Ciertamente para los lectores y sobre todo para aquellos que tenían las mismas ideas políticas que Blasco, tuvieron que resultar atrayentes las indirectas ideológicas:   —113→   la exaltación de Napoleón huido de la isla de Elba y desembarcado en la Costa Azul: «Era la tiranía que regresaba a Francia: pero una tiranía grande, dorada y embellecida por el esplendor de la gloria, hija ilegítima, pero hija al fin, del heroísmo militar del '93 y mil veces más simpática que el despotismo mezquino y santurrón de los Borbones». Igualmente la celebración de Garibaldi, republicano, en contra de la Monarquía: «soldado incansable de la libertad en ambos hemisferios... con mil voluntarios se atrevió a conquistar el reino de las dos Sicilias, rasgo de audacia el más grandioso que conoce la historia... con un puñado de hombres armados de fusiles viejos se lanzó a combatir a la Francia imperial, amparadora del Papa. Todo esto lo hizo por el triunfo de la República ideal que animaba su vida y el resultado de tanta abnegación, de tan sublimes sacrificios fue engrandecer y consolidar una monarquía ingrata que lo tuvo prisionero con grandes honores, pero prisionero, al fin, en su retiro de Caprera... Fundador inconsciente del poderío de los Saboyas, pasó toda la vida combatiendo a los tudescos como enemigos de su patria, y austríacos y alemanes son hoy los más festejados y apreciados por la Italia monárquica». Fue constante y feroz su condena al militarismo alemán y por tanto de la política italiana de Crispi que había llevado a la Triple Alianza y a promover expediciones coloniales. (Blasco llegó a Italia pocos días después del desastre de África: la derrota de Adua).

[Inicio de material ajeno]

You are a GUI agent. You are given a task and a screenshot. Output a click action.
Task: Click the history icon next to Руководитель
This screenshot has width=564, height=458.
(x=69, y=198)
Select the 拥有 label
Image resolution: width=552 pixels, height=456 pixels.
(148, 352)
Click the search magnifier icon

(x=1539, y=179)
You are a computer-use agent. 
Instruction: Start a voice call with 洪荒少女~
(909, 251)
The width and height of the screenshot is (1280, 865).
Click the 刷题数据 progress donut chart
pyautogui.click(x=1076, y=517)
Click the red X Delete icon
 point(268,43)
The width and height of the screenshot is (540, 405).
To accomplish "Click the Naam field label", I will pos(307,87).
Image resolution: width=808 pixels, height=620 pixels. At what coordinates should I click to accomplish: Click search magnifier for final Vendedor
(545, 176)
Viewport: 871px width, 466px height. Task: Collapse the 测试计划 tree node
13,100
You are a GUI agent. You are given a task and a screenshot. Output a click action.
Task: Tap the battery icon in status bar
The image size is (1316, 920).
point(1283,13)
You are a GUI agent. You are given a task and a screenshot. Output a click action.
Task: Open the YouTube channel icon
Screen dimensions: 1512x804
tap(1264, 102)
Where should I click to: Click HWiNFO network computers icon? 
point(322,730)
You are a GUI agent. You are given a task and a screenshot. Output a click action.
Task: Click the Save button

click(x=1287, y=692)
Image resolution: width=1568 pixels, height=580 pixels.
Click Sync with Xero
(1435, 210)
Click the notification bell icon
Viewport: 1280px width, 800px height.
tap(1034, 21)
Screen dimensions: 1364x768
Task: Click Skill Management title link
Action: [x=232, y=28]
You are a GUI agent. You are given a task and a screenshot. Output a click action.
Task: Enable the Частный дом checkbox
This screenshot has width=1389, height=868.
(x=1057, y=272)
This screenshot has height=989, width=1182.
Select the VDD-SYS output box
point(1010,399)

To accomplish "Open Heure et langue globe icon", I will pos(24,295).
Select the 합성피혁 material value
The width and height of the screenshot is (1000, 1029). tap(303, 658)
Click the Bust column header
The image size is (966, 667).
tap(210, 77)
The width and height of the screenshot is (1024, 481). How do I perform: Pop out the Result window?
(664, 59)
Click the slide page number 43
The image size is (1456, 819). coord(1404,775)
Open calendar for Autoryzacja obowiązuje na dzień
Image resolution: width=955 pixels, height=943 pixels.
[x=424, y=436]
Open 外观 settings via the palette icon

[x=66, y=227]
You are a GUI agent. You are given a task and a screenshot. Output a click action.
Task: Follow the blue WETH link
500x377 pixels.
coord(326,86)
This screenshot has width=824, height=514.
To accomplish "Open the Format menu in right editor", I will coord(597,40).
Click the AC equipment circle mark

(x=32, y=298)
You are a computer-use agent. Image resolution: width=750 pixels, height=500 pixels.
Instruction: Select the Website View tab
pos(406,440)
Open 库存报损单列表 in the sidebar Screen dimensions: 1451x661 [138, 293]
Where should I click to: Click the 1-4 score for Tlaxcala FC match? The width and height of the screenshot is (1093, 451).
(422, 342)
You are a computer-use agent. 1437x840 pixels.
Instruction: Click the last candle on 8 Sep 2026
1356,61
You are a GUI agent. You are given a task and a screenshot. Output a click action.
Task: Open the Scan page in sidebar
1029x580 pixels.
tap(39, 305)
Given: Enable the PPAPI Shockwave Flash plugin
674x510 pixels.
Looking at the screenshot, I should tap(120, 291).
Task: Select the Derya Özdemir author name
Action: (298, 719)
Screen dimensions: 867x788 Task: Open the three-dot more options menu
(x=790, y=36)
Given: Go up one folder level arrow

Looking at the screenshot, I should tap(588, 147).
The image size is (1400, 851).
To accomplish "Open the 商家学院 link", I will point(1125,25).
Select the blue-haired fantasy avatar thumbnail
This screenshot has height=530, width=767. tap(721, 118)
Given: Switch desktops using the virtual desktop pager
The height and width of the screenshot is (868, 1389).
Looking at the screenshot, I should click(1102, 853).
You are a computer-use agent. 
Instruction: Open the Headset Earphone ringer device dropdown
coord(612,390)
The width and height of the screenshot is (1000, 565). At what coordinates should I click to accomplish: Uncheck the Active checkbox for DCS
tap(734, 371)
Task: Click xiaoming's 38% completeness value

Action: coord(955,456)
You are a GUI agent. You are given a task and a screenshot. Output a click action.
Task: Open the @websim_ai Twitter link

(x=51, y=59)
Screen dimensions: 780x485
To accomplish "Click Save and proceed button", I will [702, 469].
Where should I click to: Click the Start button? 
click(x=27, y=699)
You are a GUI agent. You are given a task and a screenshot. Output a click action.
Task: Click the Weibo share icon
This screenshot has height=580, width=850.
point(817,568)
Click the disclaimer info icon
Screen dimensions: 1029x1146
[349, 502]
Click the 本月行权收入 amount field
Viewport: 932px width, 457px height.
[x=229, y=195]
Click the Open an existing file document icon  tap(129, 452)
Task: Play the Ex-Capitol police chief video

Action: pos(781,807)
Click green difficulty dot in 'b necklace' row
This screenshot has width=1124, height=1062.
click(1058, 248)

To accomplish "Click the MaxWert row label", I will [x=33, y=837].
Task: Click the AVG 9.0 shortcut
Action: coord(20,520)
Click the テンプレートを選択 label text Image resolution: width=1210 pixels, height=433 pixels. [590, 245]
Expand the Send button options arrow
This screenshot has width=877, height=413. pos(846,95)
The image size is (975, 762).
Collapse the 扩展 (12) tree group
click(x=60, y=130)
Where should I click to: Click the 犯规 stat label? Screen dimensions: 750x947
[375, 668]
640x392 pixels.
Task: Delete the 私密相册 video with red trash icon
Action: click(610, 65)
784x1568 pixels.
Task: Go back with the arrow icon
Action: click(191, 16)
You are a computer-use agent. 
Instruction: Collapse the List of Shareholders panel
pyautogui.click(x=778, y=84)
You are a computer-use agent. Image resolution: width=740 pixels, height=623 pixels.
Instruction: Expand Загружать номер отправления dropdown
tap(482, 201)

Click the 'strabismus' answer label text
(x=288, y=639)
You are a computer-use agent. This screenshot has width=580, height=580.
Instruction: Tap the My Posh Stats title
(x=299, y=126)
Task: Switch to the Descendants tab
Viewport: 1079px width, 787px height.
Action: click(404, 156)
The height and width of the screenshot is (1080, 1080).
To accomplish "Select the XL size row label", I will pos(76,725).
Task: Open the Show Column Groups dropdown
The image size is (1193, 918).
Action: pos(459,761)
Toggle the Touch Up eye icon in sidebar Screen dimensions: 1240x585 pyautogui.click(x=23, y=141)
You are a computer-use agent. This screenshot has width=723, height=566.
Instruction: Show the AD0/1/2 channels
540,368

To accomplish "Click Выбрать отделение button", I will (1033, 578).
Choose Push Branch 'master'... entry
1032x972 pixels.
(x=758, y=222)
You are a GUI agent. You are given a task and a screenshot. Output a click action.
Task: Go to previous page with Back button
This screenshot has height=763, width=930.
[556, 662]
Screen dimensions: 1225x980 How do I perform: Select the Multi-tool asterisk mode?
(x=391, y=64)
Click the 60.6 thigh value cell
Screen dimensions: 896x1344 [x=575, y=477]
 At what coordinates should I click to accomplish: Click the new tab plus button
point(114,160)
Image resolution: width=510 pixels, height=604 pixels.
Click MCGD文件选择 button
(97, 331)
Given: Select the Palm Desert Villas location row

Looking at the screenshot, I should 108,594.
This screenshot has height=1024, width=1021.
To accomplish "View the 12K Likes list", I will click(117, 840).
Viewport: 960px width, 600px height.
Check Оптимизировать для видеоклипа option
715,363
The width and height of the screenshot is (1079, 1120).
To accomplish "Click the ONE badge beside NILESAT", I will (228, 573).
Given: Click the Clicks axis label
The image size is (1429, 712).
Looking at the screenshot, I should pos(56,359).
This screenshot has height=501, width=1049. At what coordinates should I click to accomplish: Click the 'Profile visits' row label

Así mismo es continua su exaltación de la Libertad de la cual son ejemplos vivientes Suiza y Francia. En sus evocaciones históricas se remarcan las tentativas de reconquista del ideal de la libertad republicana en Roma, desde Arnaldo de Brescia a Cola di Rienzo y a la República Romana de Garibaldi.

Y se encuentra además la exaltación de Federico II de Suabia, enemigo del Papa y que «en plena Edad Media apelaba al tribunal de la opinión pública como si fuese un demócrata de nuestros tiempos».

Todo el libro está lleno de puyas anticlericales: el énfasis que el autor pone sobre la ignorancia e insensibilidad artística que mostraron los frailes con el «Cenacolo» milanés pintado por Leonardo, el cual estropearon para abrir una puerta que abreviaría la llegada de la comida a su mesa; la defensa de Galileo, la sátira de los guardias pontificios «unos cuantos gañanes suizos vestidos de arlequines», la ironía sobre el «pobre prisionero» del Vaticano, el Papa, León XIII, que disfruta de un alojamiento tan extenso que permitiría la edificación de una ciudad y -por contra- la celebración de la virtud laica: el escritor De Amicis que lucha por la   —114→   emancipación de los obreros y sostiene el ideal socialista, y el mismo San Francisco que quiere crear «en una época de barbarie y tiranía una milicia que sin más armas que la persuasión y la pasividad» protegiese a los más desafortunados y oprimidos.

Más que el relato de las bellezas artísticas italianas lo que conquistó a los innumerables lectores fue la participación del escritor que, pese a su presurosa visión, sabía observar y anotar al tiempo que se comprometía, tal vez sobre la base de una cultura a veces un poco superficial, pero con una imaginación muy viva y una escritura fácil aunque nunca simple.

En una posible «historia del viaje de Italia» entre los siglos XIX y XX, todavía para escribir, Blasco encontraría una colocación de respeto, al lado de Emilio Castelar, Pedro Antonio de Alarcón, Manuel Siurot, Vicente Moreno de Tejera, Carmen de Burgos y otros, por su escritura sencilla y comprensible, las imágenes apropiadas, las anécdotas, las descripciones de bellezas artísticas y naturales, y también por haber mostrado a los españoles una Italia hecha no sólo de antiguos monumentos y de gloria artística y cultural sino también una Italia poblada por gente laboriosa y civil que intentaba reconstruir una imagen unitaria desde mucho tiempo olvidada de su patria, procediendo con cautela no exenta de equivocaciones y dudas entre numerosos condicionamientos económicos, políticos y religiosos.